R.I.P., net neutrality?

This just in: Top Wireless Firms Plot to Make Wireless Users Pay Per Page, from DailyTech.com. Maybe the worst-case scenario isn’t so far-fetched after all. – AC

Sometime today, the U.S. Federal Communications Commission is expected to vote on a rule that will allow a two-tiered system of Internet access. This rule, if approved (and it appears to be a done deal), would open the door to make portions of the Internet off-limits.

This rule would kill the concept of net neutrality, which argues against tiered rates for different types of service. Net-neutrality advocates support the idea of a level playing field on the Internet.

Instead of net neutrality, however, the new rule “would allow mobile internet service providers to charge content companies for more efficient delivery to US homes,” according to this report from the Guardian. “Wireless providers will also be allowed to block applications or services, providing that they are not competitors. Fixed-line and wireless provider Verizon, for example, would not be allowed to block access to Skype because it provides a rival voice service.”

After the FCC approves the new regs, you’ll probably hear them spinning the vote as a strong stand in favor of net neutrality and consumers’ rights. Don’t be fooled.

While the rule would keep much of the “land-line” Internet more or less neutral, it exempts the growing and thriving mobile Internet from those protections. As Timothy Karr points out in his Huffington Post piece, the proposed rule “enshrines Verizon and AT&T as gatekeepers to the expanding world of mobile Internet access, allowing them to favor their own applications while blocking, degrading or de-prioritizing others.”

That may be a worst-case scenario, but it isn’t much of a stretch. Karr adds:

[T]he Commission has opened the door for broadband payola — letting phone and cable companies charge steep tolls to favor the content and services of a select group of corporate partners, relegating everyone else to the cyber-equivalent of a winding dirt road.

… Instead of re-establishing the FCC’s authority to act as a consumer watchdog over the Internet, it places the agency’s authority on a shaky and indefensible legal footing — giving ultimate control over the Internet to a small handful of carriers.

It may be too late to do much about this, but the Save the Internet Foundation is rallying net-neutrality supporters in a last-minute effort to get President Obama to uphold his pledge to support net neutrality. If you care about this matter, then I encourage you to add your name to the petition to President Obama.
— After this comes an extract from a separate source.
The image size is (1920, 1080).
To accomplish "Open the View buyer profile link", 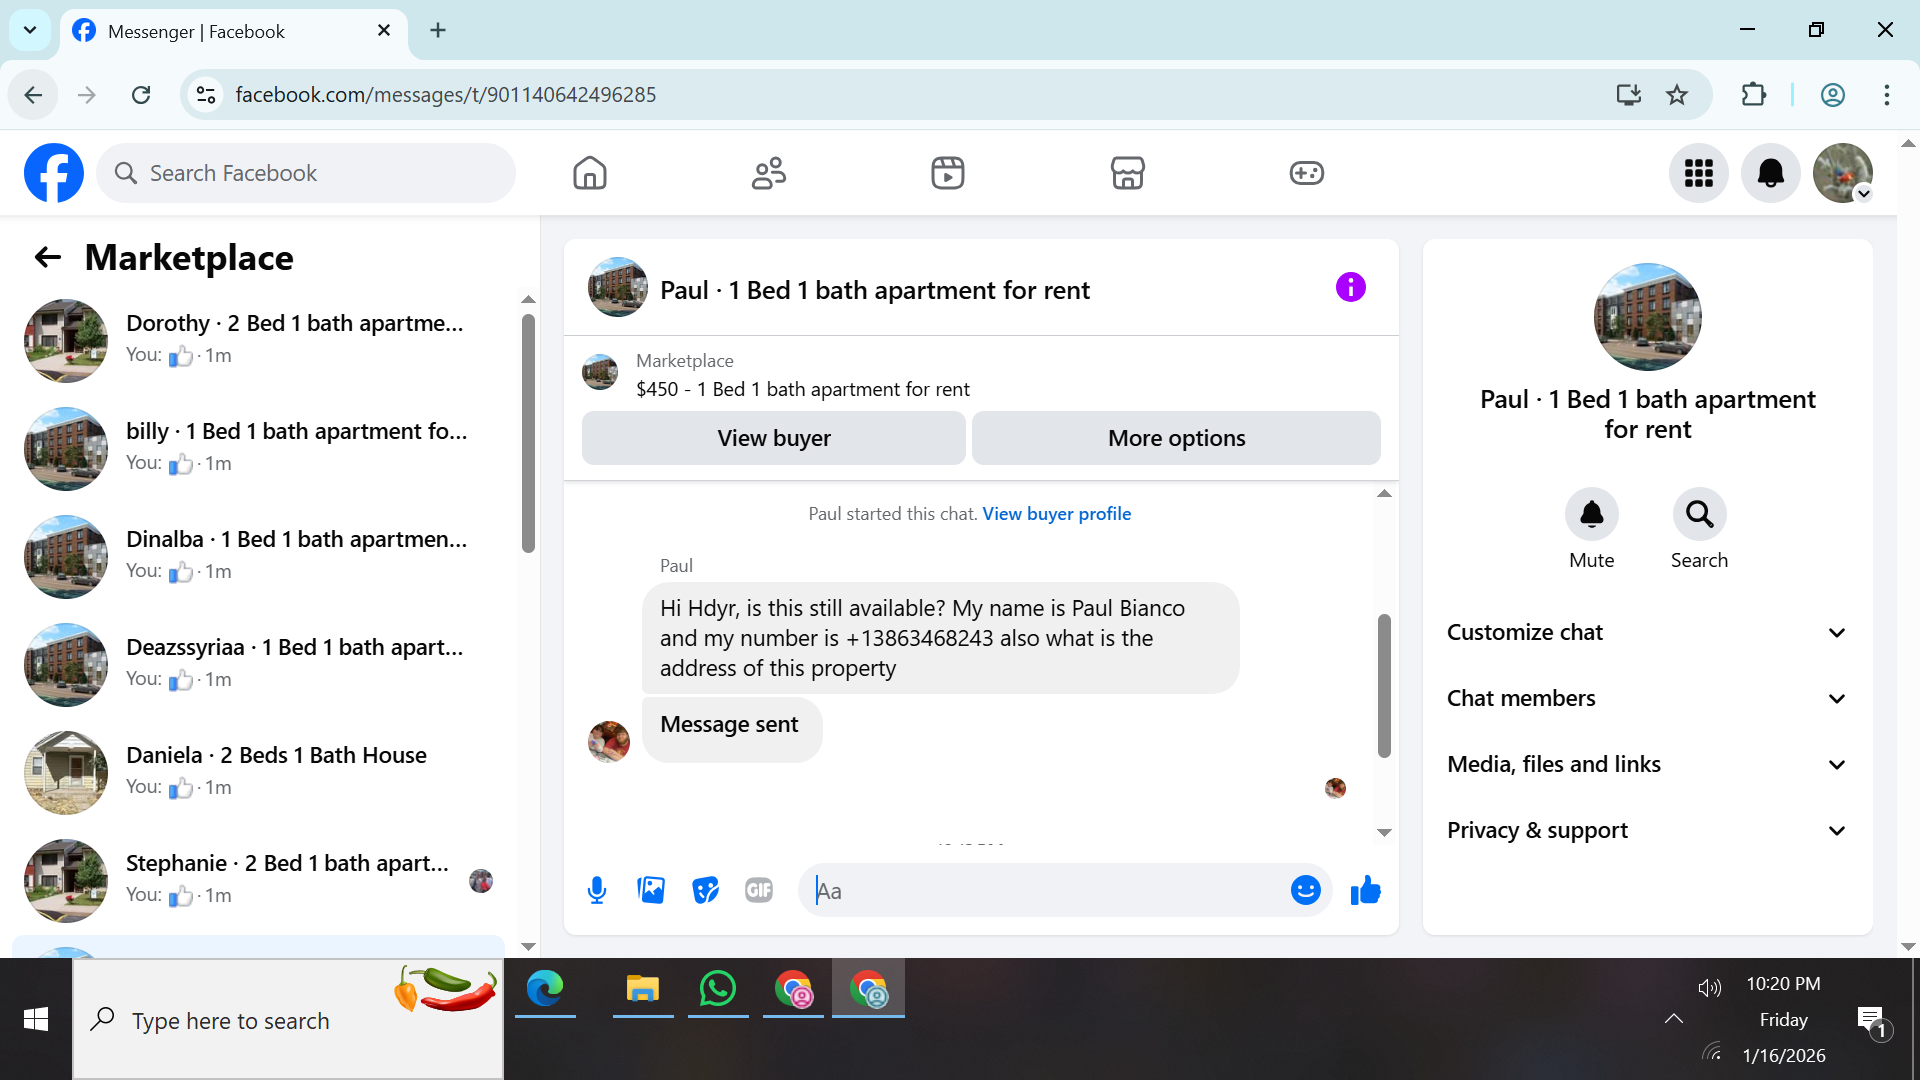I will pyautogui.click(x=1056, y=514).
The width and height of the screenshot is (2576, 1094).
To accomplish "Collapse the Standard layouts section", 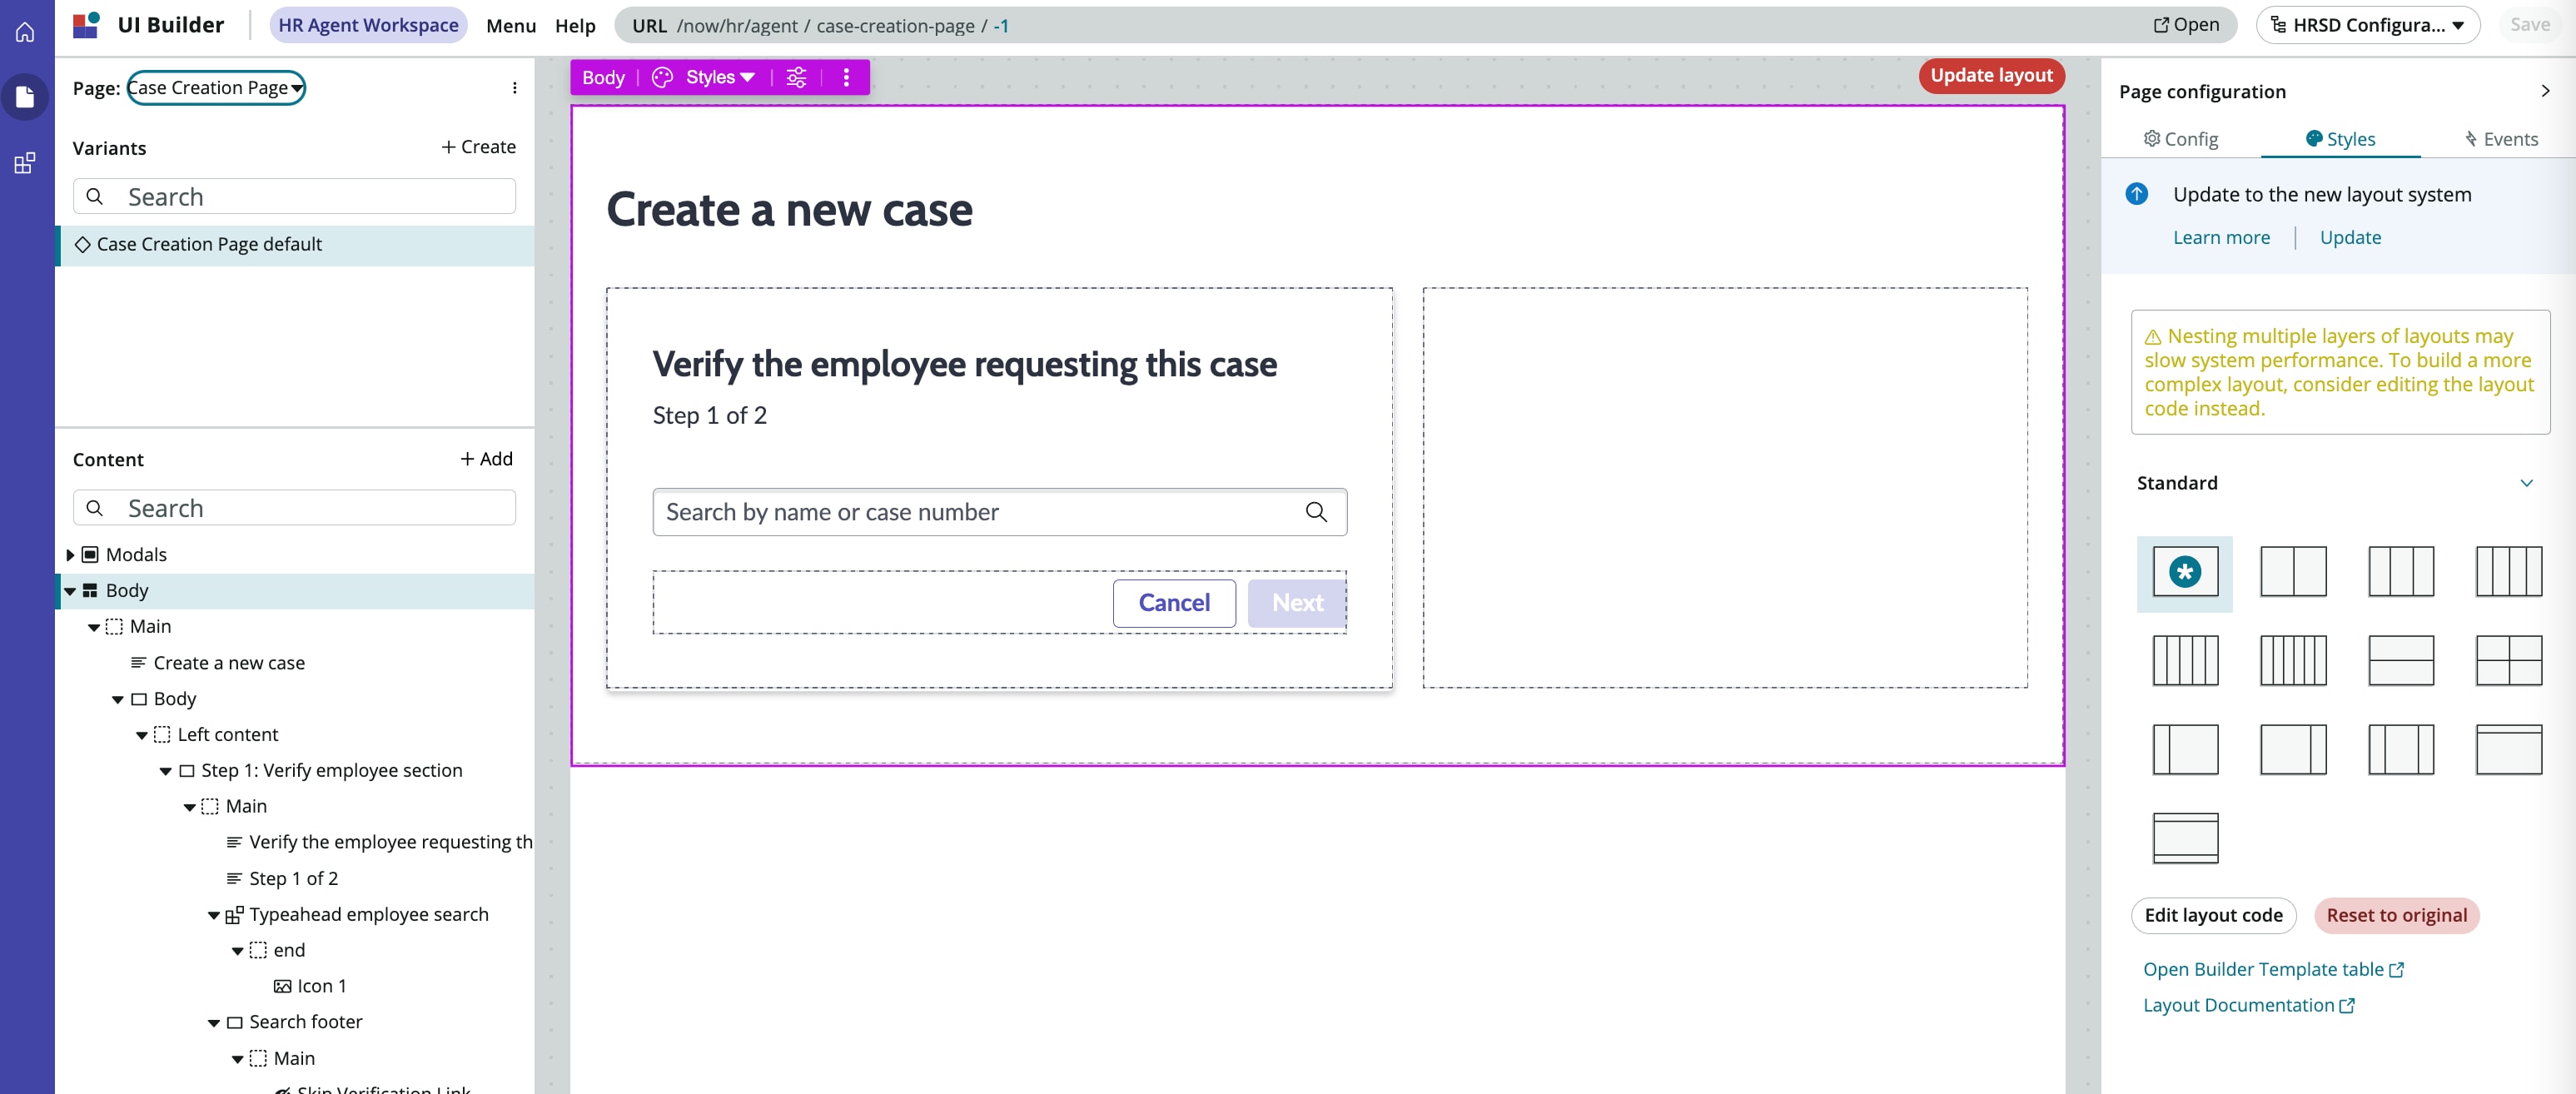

The only other thing to do right now is enjoy the message of Pete Townsend and the Who, as relevant today as it was 40 years ago. Think about net neutrality and the art of political compromise that is playing out once again in Washington, D.C., as you enjoy this wonderful acoustic solo performance of Townsend singing “We Won’t Get Fooled Again.” It’s coming your way via YouTube, which is still available to you free of charge. So enjoy it while you can.


Author: andrewcareaga

Higher ed PR and marketing guy. Communications director for Missouri University of Science and Technology (Missouri S&T) in Rolla, Missouri, USA. Slow runner, mediocre guitarist, lover of music and puns, and an avid St. Louis Cardinals fan. I blog and Tweet about #highered, #music, #gocards and #random stuff.

2 thoughts on “R.I.P., net neutrality?”

  1. The idea of this is pretty scary but I think that the wireless companies are not prepared for the massive influx of customer service calls and complaints when users can get to certain pages.

    They may think that content publishers will pay up but the reality is that many won’t even know it’s an option. Meanwhile their user base will be complaining to the wireless company.

    Time to open up another call center.

  2. Thanks for the added perspective, Brad. Here’s another one, from Balloon Juice, which was shared by a friend via Facebook. The money quote may provide a bit of cold comfort:

    “[Y]ou can take the same view of net neutrality as most of us have adopted about HCR: it’s the best that the Obama administration could do, given a political landscape where corporations completely control Republicans, and where it takes superhuman efforts to get most Democrats to vote against corporate interests. I’m choosing to hate the game on this one, because at least we’re getting a vestige of wired net neutrality that would be inconceivable under a Republican administration.”